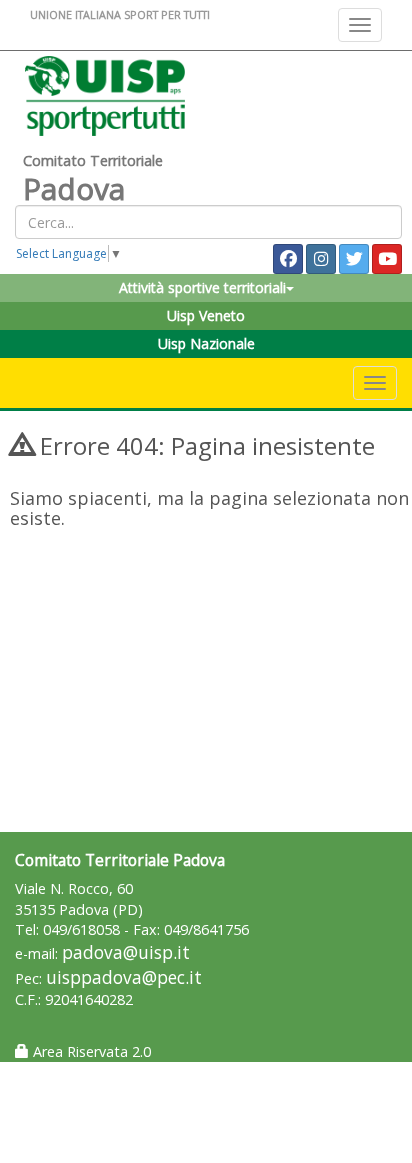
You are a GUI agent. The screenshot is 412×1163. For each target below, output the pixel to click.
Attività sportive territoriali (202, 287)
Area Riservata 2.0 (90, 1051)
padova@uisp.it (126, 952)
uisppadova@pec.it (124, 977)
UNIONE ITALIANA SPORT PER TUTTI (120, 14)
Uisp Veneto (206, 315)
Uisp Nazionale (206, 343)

★ ★ ★ ★

Except for the pictures, give all the material above again verbatim.

You are a GUI agent. The screenshot is 412×1163. For each target below, output the pixel to click.
Attività sportive territoriali (202, 287)
Area Riservata 2.0 (90, 1051)
padova@uisp.it (126, 952)
uisppadova@pec.it (124, 977)
UNIONE ITALIANA SPORT PER TUTTI (120, 14)
Uisp Veneto (206, 315)
Uisp Nazionale (206, 343)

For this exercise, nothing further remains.